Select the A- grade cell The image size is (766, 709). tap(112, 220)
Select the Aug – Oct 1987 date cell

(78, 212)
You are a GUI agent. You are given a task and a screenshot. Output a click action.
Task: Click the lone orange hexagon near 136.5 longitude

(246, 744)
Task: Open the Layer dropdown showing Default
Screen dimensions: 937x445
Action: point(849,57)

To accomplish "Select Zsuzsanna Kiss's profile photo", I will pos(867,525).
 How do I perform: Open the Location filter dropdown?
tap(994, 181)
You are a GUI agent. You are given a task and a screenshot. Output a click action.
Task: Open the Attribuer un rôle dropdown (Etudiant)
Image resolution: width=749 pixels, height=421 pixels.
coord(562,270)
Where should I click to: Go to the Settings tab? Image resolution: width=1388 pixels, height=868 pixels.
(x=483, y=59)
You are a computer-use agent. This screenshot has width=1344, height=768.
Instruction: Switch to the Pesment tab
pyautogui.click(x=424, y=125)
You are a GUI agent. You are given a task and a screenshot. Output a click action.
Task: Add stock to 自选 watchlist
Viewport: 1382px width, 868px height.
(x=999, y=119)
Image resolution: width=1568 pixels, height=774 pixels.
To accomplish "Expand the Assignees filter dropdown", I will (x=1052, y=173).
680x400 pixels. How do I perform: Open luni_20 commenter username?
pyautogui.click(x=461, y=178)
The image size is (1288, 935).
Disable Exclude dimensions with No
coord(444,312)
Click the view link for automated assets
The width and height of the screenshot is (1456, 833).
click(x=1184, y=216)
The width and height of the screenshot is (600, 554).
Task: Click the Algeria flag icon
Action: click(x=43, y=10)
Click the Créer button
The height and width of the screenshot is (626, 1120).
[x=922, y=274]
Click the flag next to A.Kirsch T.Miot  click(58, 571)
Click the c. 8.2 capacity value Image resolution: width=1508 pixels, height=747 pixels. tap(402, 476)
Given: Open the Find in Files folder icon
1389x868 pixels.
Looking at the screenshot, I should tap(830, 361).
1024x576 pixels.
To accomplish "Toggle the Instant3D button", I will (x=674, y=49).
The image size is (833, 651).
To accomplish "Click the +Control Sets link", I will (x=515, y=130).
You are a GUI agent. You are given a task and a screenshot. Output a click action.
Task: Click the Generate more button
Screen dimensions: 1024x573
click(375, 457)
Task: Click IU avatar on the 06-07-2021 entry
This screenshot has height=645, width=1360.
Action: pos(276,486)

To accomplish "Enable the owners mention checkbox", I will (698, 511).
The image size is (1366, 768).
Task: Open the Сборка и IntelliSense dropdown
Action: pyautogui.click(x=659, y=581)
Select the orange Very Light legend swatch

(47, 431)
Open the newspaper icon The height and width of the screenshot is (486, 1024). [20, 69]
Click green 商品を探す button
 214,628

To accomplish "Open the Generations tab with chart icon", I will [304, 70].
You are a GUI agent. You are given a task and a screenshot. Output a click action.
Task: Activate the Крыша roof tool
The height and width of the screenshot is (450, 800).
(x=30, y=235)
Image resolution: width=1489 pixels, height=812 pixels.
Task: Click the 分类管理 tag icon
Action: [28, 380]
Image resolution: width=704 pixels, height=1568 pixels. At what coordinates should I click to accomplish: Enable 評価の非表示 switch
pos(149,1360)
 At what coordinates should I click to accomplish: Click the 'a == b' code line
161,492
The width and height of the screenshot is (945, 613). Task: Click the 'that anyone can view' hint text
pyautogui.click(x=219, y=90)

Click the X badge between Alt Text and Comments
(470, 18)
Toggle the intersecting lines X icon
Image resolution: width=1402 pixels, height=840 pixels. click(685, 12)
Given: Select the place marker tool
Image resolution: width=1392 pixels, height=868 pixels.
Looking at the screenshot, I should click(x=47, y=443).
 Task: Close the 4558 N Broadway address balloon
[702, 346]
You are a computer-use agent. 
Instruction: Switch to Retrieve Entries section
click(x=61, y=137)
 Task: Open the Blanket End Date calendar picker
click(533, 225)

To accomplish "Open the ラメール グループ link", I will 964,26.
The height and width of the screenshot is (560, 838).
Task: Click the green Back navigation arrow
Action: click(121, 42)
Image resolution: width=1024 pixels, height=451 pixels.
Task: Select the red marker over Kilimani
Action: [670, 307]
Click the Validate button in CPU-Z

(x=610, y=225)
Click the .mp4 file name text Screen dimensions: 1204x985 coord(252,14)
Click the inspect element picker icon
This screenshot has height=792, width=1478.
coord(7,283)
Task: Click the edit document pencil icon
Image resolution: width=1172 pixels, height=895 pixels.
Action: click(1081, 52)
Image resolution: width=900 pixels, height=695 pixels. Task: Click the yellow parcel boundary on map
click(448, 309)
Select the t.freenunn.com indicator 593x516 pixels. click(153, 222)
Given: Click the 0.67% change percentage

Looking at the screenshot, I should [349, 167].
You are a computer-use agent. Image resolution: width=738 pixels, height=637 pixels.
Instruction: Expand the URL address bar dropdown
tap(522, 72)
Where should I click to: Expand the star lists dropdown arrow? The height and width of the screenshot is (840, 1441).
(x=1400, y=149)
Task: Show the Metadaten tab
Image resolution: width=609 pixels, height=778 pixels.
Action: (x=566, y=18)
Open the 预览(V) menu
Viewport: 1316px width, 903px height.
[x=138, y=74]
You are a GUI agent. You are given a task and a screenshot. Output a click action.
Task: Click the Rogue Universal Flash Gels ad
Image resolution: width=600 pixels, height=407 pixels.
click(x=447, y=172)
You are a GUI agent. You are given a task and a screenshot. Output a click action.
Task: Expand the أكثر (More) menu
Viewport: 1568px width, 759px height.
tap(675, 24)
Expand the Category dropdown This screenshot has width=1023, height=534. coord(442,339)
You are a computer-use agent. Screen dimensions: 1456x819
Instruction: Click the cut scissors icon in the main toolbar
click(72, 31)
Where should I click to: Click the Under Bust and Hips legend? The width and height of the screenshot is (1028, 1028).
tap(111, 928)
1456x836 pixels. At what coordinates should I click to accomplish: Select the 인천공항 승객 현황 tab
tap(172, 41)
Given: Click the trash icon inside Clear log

- - - - - - -

### Directions for this task
Please reproduce the listing above without changes, everything from the line containing "Task: Click IU avatar on the 06-07-2021 entry" down to the line containing "Open the newspaper", with both of those lines included.

### Worked solution
Task: Click IU avatar on the 06-07-2021 entry
This screenshot has height=645, width=1360.
Action: pos(276,486)

To accomplish "Enable the owners mention checkbox", I will (698, 511).
The image size is (1366, 768).
Task: Open the Сборка и IntelliSense dropdown
Action: pyautogui.click(x=659, y=581)
Select the orange Very Light legend swatch

(47, 431)
Open the newspaper icon The height and width of the screenshot is (486, 1024). [20, 69]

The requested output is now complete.